So, are the Top 10 Medal winners the most Sporting Nations of the World? Are they the “Sporting Super Powers”?

Shouldn’t the World’s most Sporting Superpowers have a healthy, fit, physically active population that plays sports frequently?

2016 Summer Olympics Medal tally details here.

While medals are won by a small contingent of elite players representing the country, let’s see how the medal performance tallies with obesity levels in the country:

Great Britain obesity data taken as average of England, Northern Ireland, Wales and Scotland Source: Wikipedia & World Obesity Federation (https://www.worldobesity.org)

The Australian National Health Survey 2014-15 has these data points:

In 2014-15, 63.4% of Australian adults were overweight or obese (11.2 million people). This is similar to the prevalence of overweight and obesity in 2011-12 (62.8%) and an increase since 1995 (56.3%). Around one in four (27.4%) children aged 5-17 years were overweight or obese, similar to 2011-12 (25.7%). Let’s look at England

Source: Public Health England

Let’s see the data for the USA in more detail.

USA – The Sports Super Power of the World! The country that has won nearly twice the number of medals as Great Britain and 4 times as Australia.

The US Department of Health & Human Services website has this data:

75.1% of the adult population is considered overweight, obese or extremely obese.

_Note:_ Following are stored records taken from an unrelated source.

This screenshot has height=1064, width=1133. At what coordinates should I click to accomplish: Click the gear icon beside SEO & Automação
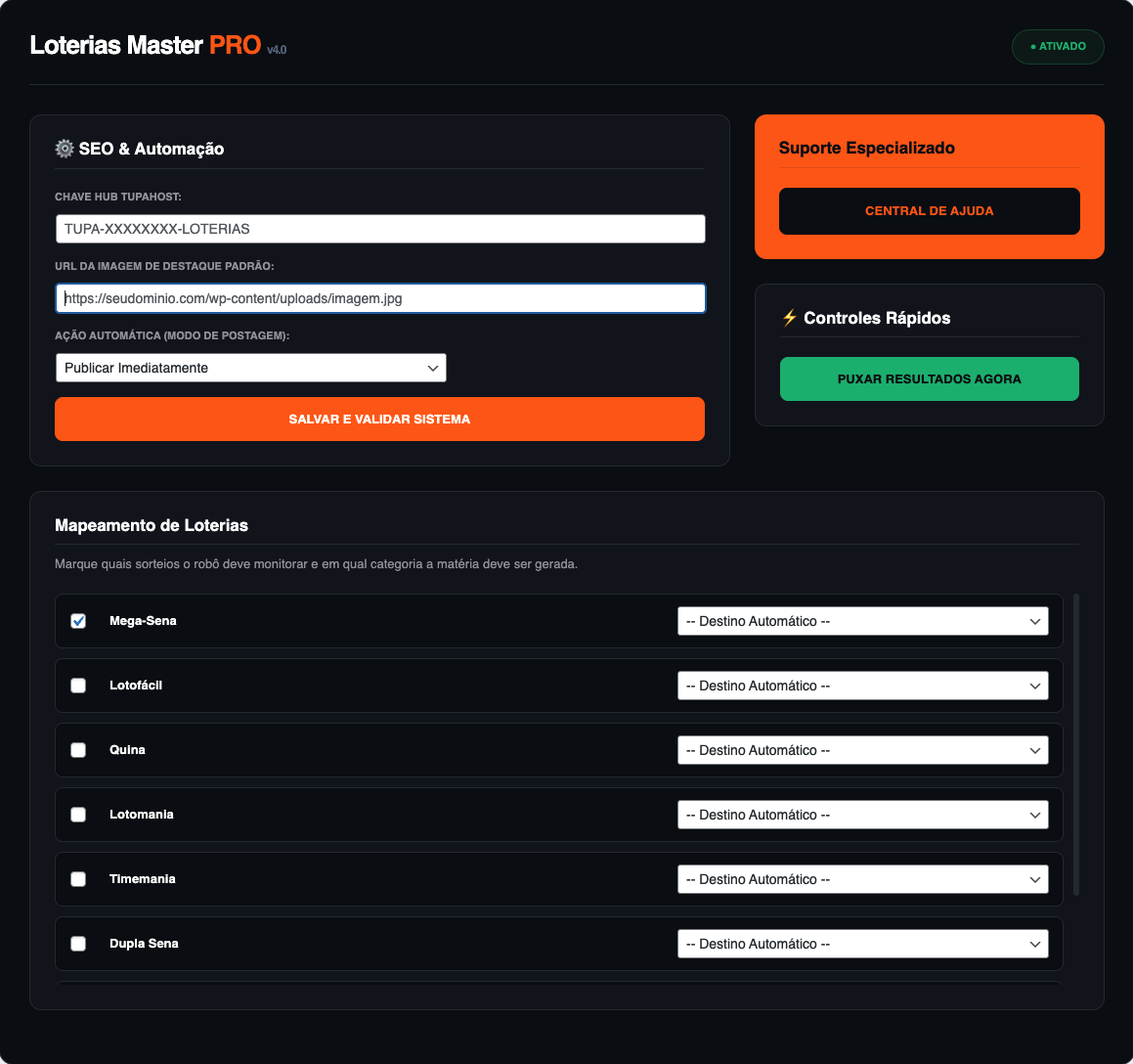click(x=65, y=149)
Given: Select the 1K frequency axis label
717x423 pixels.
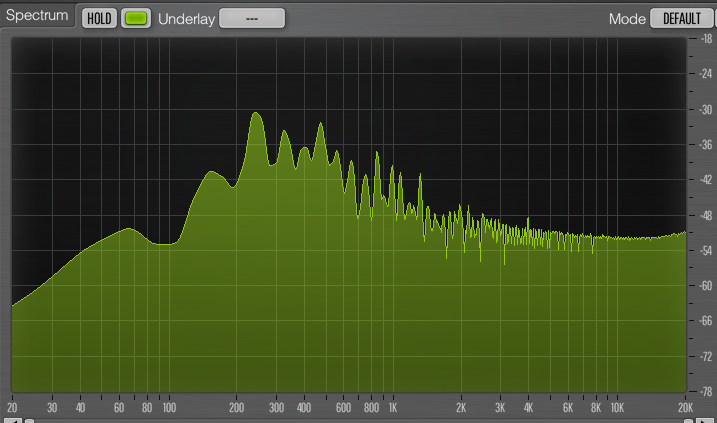Looking at the screenshot, I should pos(392,408).
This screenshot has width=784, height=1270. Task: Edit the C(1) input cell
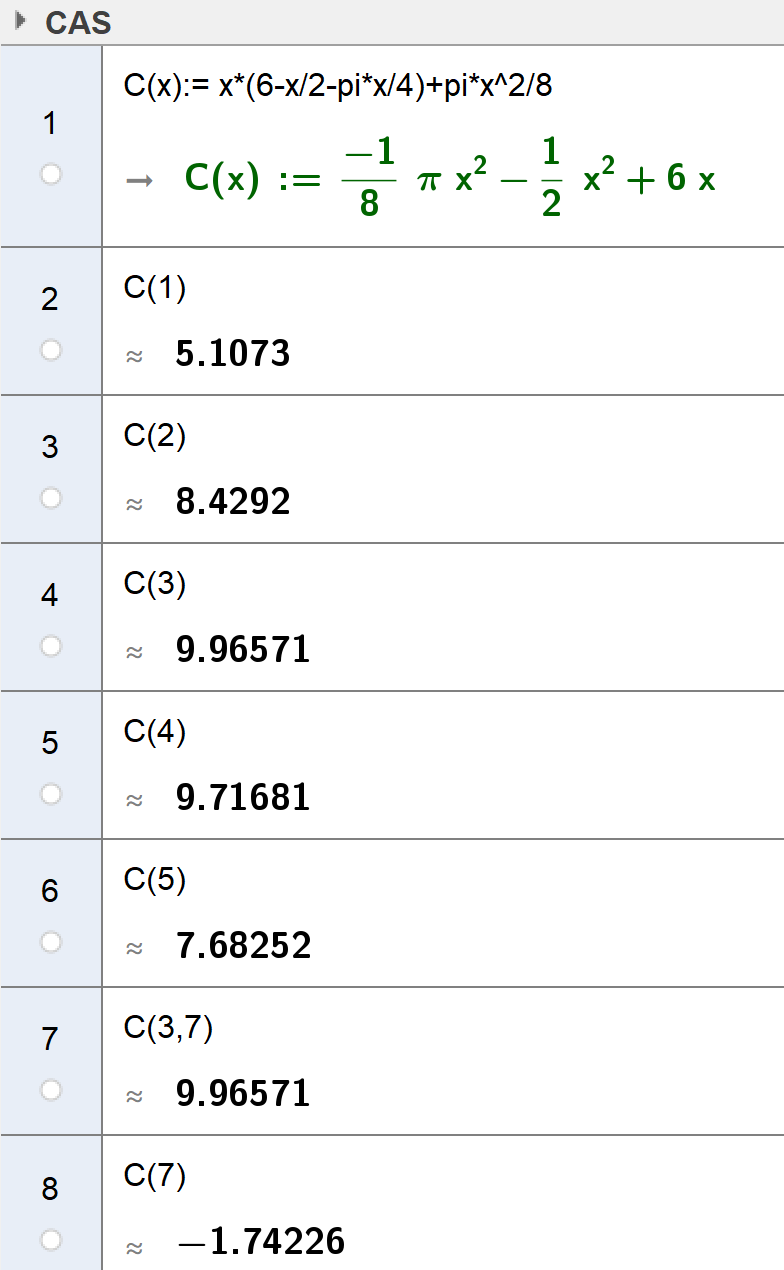[155, 289]
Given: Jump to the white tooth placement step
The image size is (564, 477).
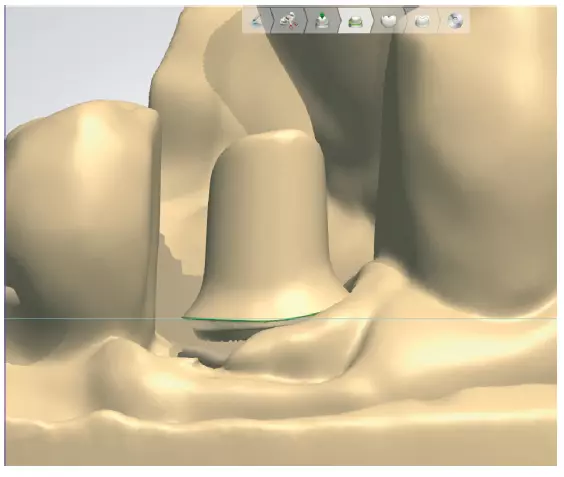Looking at the screenshot, I should coord(388,21).
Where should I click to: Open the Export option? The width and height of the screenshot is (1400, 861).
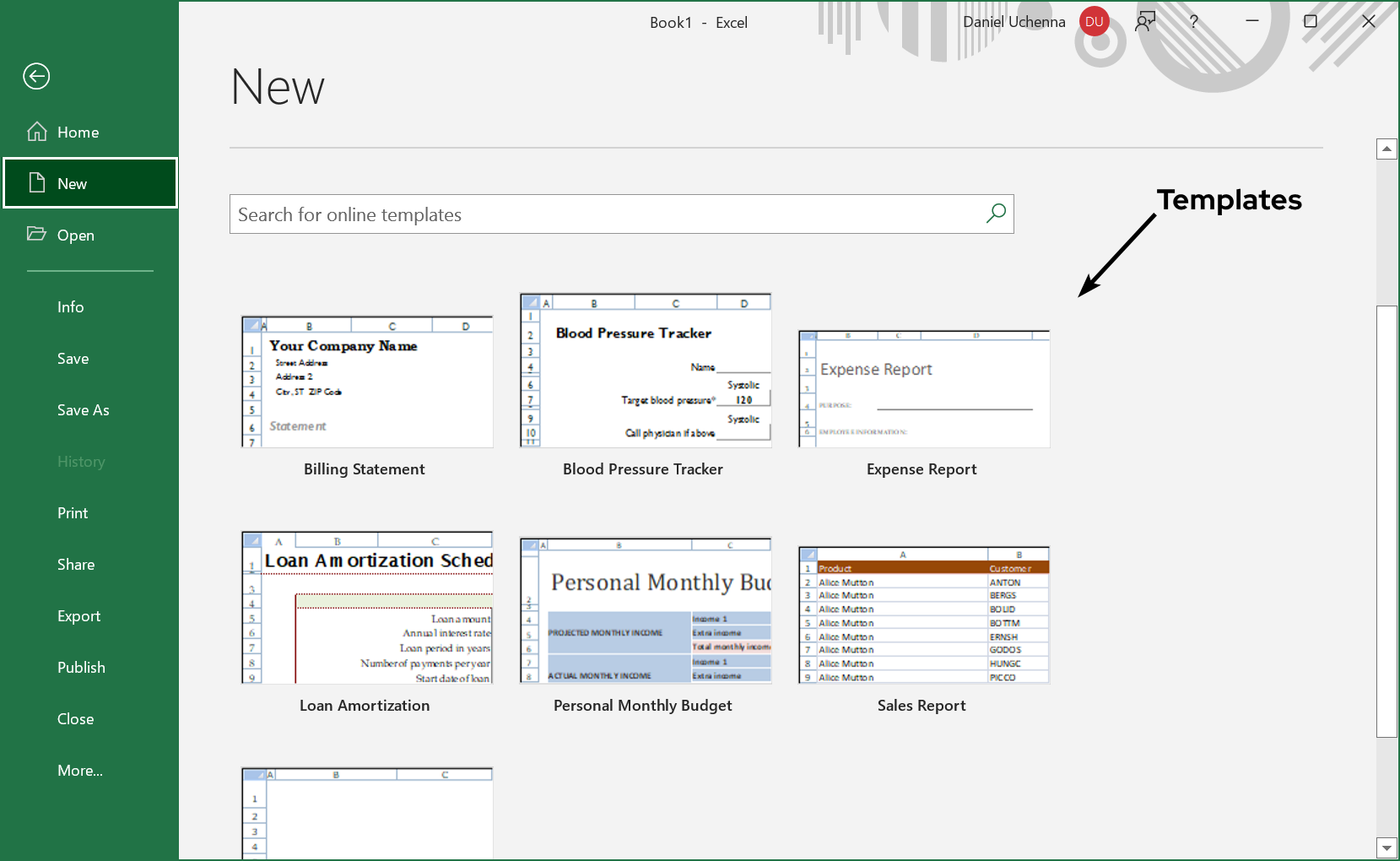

From the website: “According to the pie graph, 31.2 percent of adults had BMIs under 24.9 and so were considered normal weight or underweight. Another 33.1 percent had BMIs from 25 to 29.9, and so they were considered overweight. The group with BMIs of 30 or higher—people considered to have obesity—amounted to 35.7 percent. Those considered to have extreme obesity, with BMIs of 40 or higher, amounted to 6.3 percent.”

Source: NHANES, 2009–2010

So….as per their government data, 75.1% of the population of the World’s Biggest Sporting Superpower is over-weight or obese? 63% of Australia & England is obese.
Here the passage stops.